*INSTRUCTIONS FOR THE TASK*: Across the material below, say how many lines contain the string "will", and add no other words.

*DATA EXCERPTS*:
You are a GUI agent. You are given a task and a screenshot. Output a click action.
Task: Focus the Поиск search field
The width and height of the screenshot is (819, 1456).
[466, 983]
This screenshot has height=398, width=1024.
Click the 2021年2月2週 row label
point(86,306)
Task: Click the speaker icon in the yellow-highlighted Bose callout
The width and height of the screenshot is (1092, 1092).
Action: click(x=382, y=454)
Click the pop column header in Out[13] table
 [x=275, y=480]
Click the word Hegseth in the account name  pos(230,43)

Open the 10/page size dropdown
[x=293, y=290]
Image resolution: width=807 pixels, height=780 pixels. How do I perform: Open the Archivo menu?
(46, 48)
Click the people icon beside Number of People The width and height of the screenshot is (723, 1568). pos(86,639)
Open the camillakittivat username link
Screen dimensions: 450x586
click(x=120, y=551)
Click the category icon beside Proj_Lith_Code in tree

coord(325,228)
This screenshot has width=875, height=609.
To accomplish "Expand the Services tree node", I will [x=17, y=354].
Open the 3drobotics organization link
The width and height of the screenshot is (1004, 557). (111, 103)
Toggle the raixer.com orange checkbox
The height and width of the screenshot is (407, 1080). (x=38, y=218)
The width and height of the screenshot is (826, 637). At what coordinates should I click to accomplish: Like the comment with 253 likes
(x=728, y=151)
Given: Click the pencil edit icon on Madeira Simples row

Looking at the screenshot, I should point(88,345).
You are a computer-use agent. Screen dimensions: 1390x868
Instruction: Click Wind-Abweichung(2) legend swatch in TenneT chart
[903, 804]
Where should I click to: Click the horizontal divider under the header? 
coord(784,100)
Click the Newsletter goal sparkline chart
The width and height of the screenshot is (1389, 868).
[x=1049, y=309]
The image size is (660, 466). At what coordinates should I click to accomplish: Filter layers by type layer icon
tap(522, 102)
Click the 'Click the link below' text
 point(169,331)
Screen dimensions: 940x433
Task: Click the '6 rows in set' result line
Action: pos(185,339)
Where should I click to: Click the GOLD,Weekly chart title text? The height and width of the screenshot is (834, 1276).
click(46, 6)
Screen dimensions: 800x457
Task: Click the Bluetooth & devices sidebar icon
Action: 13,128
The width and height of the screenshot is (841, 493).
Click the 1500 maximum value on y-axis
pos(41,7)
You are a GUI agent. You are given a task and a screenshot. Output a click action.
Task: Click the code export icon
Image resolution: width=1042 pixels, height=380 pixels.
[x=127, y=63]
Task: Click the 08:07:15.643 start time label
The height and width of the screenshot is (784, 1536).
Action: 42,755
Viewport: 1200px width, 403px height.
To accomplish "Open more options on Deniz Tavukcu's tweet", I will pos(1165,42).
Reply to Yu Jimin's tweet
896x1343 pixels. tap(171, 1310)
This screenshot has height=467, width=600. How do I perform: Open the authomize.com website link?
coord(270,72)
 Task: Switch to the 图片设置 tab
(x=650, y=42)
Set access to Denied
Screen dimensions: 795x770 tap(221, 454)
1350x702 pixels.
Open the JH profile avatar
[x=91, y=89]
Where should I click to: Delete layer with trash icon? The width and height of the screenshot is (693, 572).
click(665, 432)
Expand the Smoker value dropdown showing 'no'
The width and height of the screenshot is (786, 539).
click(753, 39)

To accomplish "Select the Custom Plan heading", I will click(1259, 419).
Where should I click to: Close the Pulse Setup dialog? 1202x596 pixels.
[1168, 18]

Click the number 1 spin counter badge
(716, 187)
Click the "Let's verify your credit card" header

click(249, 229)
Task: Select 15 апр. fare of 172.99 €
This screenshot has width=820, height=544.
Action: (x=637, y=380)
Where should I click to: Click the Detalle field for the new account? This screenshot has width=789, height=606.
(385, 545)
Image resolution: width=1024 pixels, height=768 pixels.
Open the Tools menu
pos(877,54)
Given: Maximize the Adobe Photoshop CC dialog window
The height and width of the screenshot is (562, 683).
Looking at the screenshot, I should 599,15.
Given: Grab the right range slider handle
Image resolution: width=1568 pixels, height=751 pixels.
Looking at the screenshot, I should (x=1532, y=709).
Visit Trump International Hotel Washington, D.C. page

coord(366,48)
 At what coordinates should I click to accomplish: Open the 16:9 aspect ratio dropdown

*RESPONSE BOX*: 3